A California federal judge dismissed a suit brought by a woman claiming that corruption and bribery had destroyed a case she had brought against Steve Wynn, the founder and ousted CEO of Wynn Resorts, and other company executives. The judge determined that California wasn’t able to oversee the case.
Wynn Wins Another Lawsuit
Angelica Limcaco is a former Wynn Las Vegas salon manager who claimed she was intimidated and blacklisted after reporting to her supervisors about Wynn’s alleged 2005 rape of one of her workers. US District Judge Ronald Lew ruled that Limcaco’s case was not admissible in California. He also stated that Limcaco’s claims of corruption and bribery were based on circumstantial evidence and “implausibly speculative assumptions.”
The case stems from a prior lawsuit that Limcaco filed in federal court in Nevada in September 2018. She claimed at the time that she was fired for reporting sexual assault allegations against one of her employees to her supervisor. In the lawsuit, Limcaco’s attorneys claimed that their client had reported the same incident to Wynn Resorts executives. A Wall Street Journal article published in 2018 alleges that Steve Wynn forced a manicurist to have sex. She later settled for $7.5 million.

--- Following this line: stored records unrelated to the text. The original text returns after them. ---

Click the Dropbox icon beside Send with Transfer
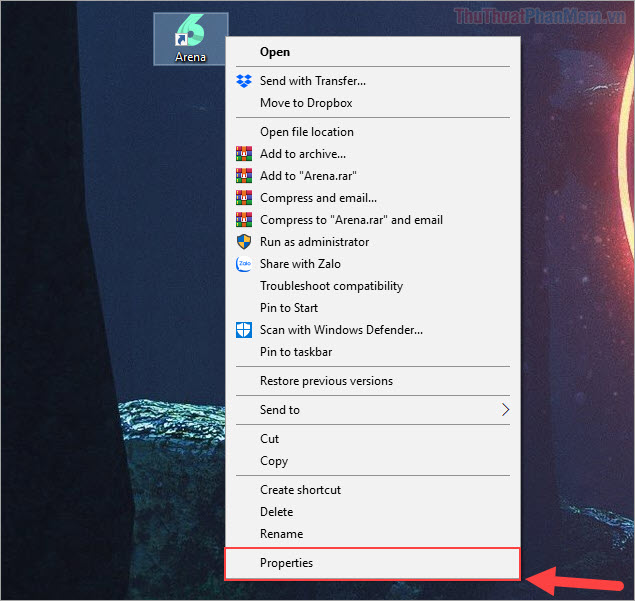 click(244, 81)
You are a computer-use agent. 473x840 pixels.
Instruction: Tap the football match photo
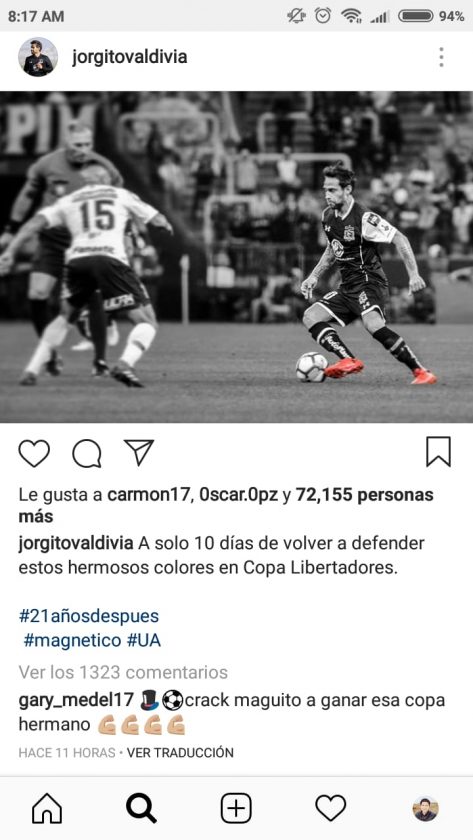[x=236, y=257]
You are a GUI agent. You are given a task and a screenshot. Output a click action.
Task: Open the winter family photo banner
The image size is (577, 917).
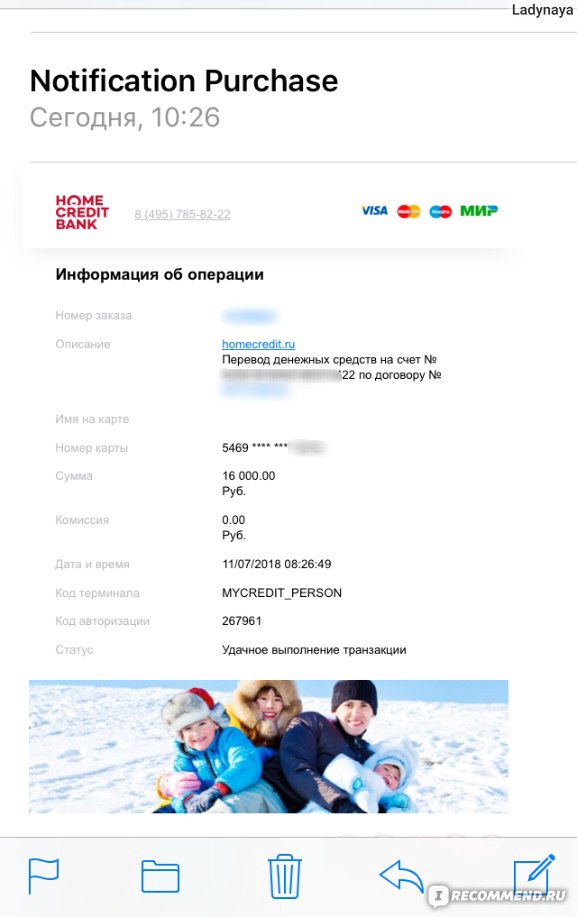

Judge Miranda Du dismissed the Nevada case in April 2019. He ruled that the claims were not within the statute of limitations. Limcaco’s attorneys cited a number of events to show that Wynn Resorts used donations for a non-profit law office to influence Du’s decision in California.
A panel was formed in December 2018 to select a replacement magistrate judge. The panel included former Nevada Assembly Speaker Barbara Buckley, also the executive director of Southern Nevada’s Legal Aid Center. The center had received donations from Wynn Resorts since 2017.
Elayna Yachah, Wynn Resorts’ lawyer, was selected to fill Du’s vacancy as a magistrate judge. Limcaco’s lawyers argued that Youchah was tapped for the vacancy because Buckley conspired with Wynn Resorts.
Lew was skeptical about the connections in his dismissal of the case. Limcaco’s theory relies on a “chain of causation that requires numerous implausibly speculative assumptions” to link the payments and the dismissal. The judge stated that there is no evidence the Nevada District Court would have decided differently if the defendants had revealed their donations or if the defendant never donated.
After Monday’s ruling in California, Buckley stated that the outcome was exactly as she had expected. She added, “The filing was based on fabrications that are in stark contrast to my life-long commitment to the rule of law.”
Limcaco’s attorney, Jordan Matthews, said that he was disappointed by Lew’s decision, asserting, “While we are disappointed with the recent decision, we realize that there are important nuances and the Wynn parties have a history of relying on procedural delay tactics and distractions to avoid ever getting to the substance of the allegations against them—the situation is no different here. We intend to diligently protect Ms. Limcaco’s rights and look forward to promptly resolving these issues with the Ninth Circuit.” He added that he plans to appeal to the US 9th Circuit Court of Appeals before Wynn CEO Matt Maddox leaves in January.